The Indigo King - James A. Owen [14]
“Agreed.”
“Fred,” Uncas said, “give me a paw with this, will you?”
It took a moment for the Caretakers to realize what the two badgers were doing, and that was one moment too long.
“No!” yelled Jack. “Don’t close the—”
But it was too late. John and Jack both jumped for the door just as Uncas and Fred were closing it, and as the four of them touched it, they heard the gentle but unmistakable click of stone meeting wood. In that instant, the door vanished as if it had never been there.
And that wasn’t all.
The Howling Improbable and all the other badgers in the Royal Animal Rescue Squad were also gone.
So was Magdalen Tower. And from what they could see, most of the buildings of the college.
The sky had turned dark, the air chill, and a pall settled over the entire landscape. It was deathly quiet. The trees, what remained of them, were scrawny and barren of leaves. Where there had been soft grass and flowers underfoot, there was now only hard, packed earth.

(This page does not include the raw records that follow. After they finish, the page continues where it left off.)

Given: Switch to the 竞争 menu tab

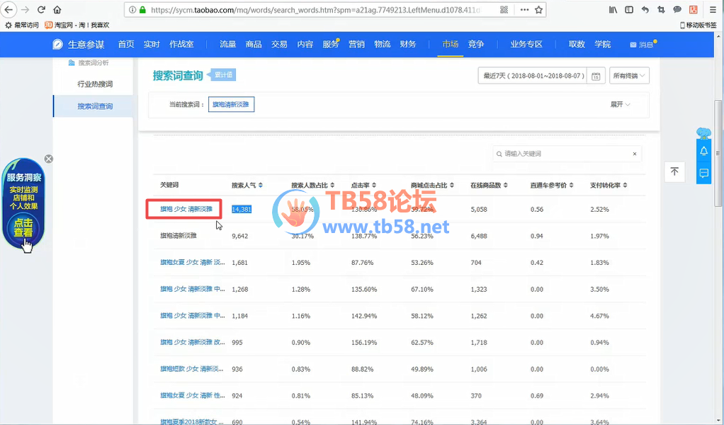Looking at the screenshot, I should (475, 44).
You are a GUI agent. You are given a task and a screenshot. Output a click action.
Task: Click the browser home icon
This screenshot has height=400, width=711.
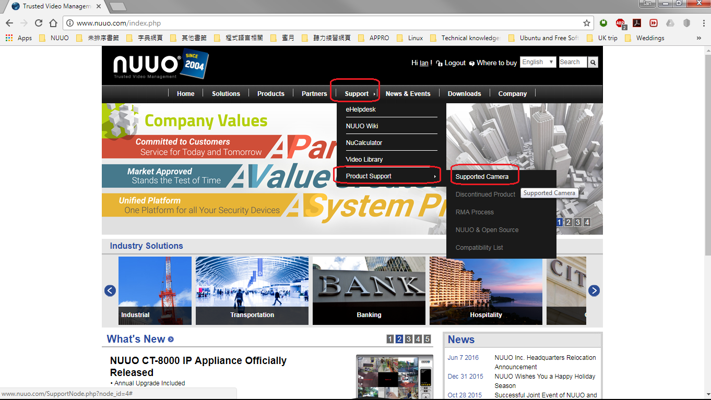(x=53, y=23)
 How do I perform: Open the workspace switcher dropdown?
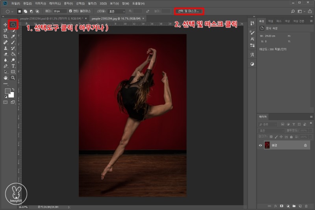point(301,11)
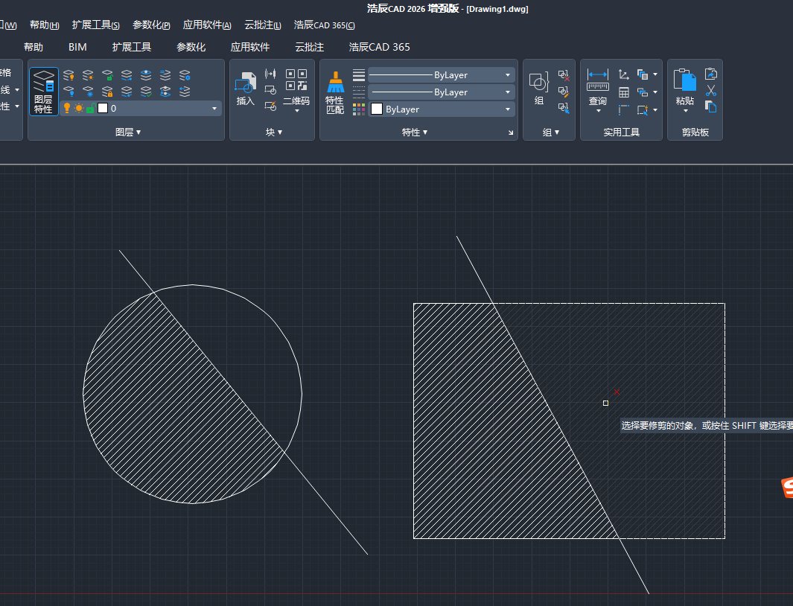Open the quick calculator icon
793x606 pixels.
[x=624, y=92]
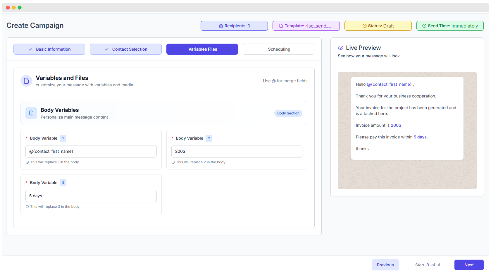Switch to the Contact Selection tab
The height and width of the screenshot is (276, 491).
point(125,49)
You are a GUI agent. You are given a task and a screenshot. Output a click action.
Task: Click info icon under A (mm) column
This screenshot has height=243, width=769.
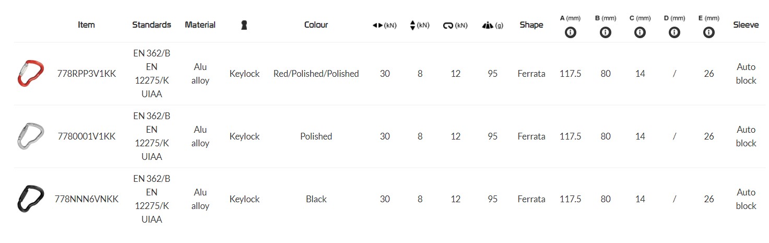pos(570,32)
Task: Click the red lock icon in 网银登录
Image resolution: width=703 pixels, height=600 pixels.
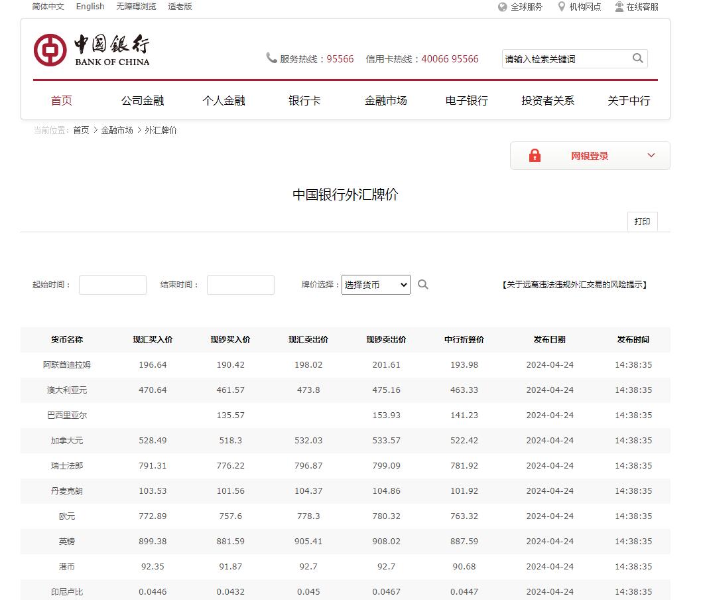Action: (535, 155)

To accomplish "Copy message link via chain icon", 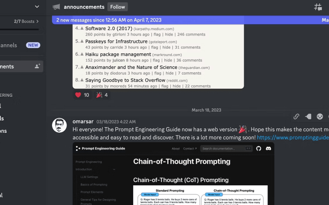I will [x=296, y=116].
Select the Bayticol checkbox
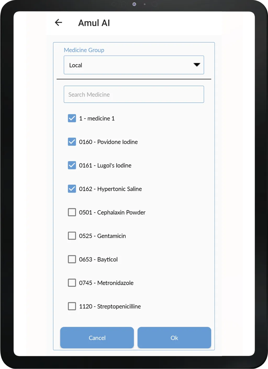The width and height of the screenshot is (268, 369). (72, 259)
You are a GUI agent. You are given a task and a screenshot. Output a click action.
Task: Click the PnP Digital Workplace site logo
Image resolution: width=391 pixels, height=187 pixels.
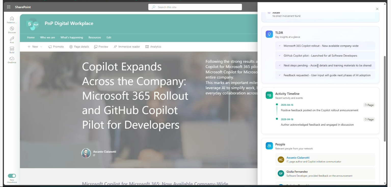click(33, 24)
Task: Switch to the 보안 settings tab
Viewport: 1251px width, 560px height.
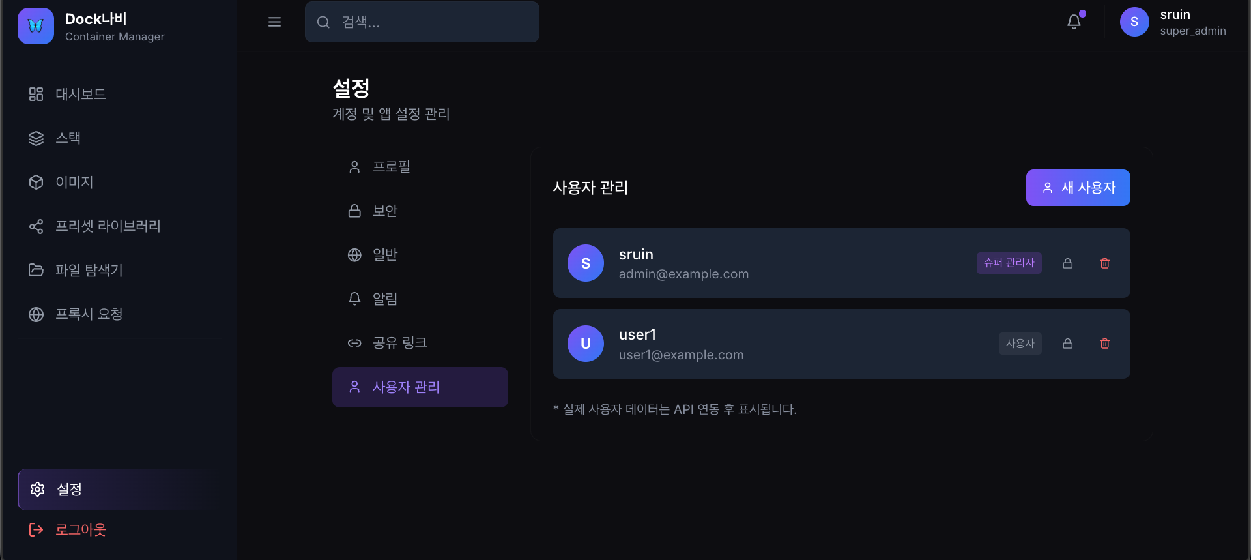Action: [384, 210]
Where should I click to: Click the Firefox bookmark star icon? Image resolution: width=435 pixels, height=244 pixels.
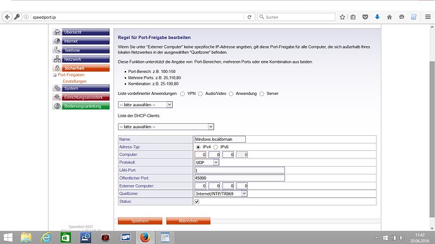point(342,17)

The stench of decay and rot hung thickly in the air, and for a moment, it seemed to John and Jack as if they’d forgotten to breathe.
“Uh-oh,” said Fred.
“Mistakes were made,” said Uncas.
And the badger was right, thought John, but the mistakes had all been his.
He was the Caretaker Principia. He was the one who was trained, and experienced, and always, always prepared. And all the signs had been there, all the clues he needed. But he’d grown careless and cocksure. His success in the academic world had given him confidence, and the years of relative peace in both the natural world and the Archipelago had made him sloppy. It was bad enough that Hugo was paying a price for that imprecision, but now, now …
With a mounting pressure inside his head, the gravity of their situation was becoming more and more evident.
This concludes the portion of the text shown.